生まれた故郷であり、中心になって指導してくれた坂本敏夫氏にとってはこの思い、もっと強烈であると思う。思えば一月末から坂本氏を中心に部会長の小林浩二氏、事務局長の藤井保夫氏と私の四人でスタートをきった調査測量であったが、それから幾人の人々のお世話になったことか。

測量のみになってからはさすがに参加者は少なくなったものの、当初の伐採の凄さ、喧騒を思い出すと人の心の熱さがモロに伝わってくる。
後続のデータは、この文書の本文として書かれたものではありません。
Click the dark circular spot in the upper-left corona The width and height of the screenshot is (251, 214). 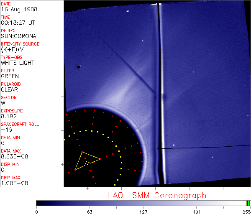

その中を右往左往するだけだった自分が今更に情けなく思うが、山城の測量というものを知り得て、地図や現場をよく見ての計画性がいかに大切であるか、今も反省しきりである。

カメラのフタをなくし、見つけてもらったり、計器のネジが飛んで、ホームセンターに買いに走ったり、「カブレの木」にカブれたり、懸命に杭の木を切り削ってくれた平井氏夫妻、終盤の十一月八日、十五日にはスズメ蜂の巣に出会い、恐れおののきながらの測量となったりで、本来の山城の凄さを感じるより現実の生活感たっぷりに味わいながら手弁当で通ってくれた諸氏には何もせず、ただ頭を下げるのみである。

また、中条から三谷の神社や今も残る城跡、そして遺跡溢れる神辺平野を毎週の如く駆けて十か月余、この間に皆はまた一つ歳を増やしたものの、人として重みを増したものと納得して頂きたい。

我々が常に追いかける備後地方における中世の人々の姿を想像する材料がまた増やせたと信じたい。来年の二月、三月には遍照寺山城跡の見学会や報告会を開き、当会機関誌「山城志」に遍照寺山城跡を特集する予定である。どうか行事予定や会報に注目し続けて頂きたい。そして、当会三〇周年記念誌「福山の遺跡百選」も出版され、その中に「遍照寺山城跡」も入って皆の努力の結集をみることになる。しかしながら「もっと気軽に山城を歩きたい、歩こう」が今の私の感慨である。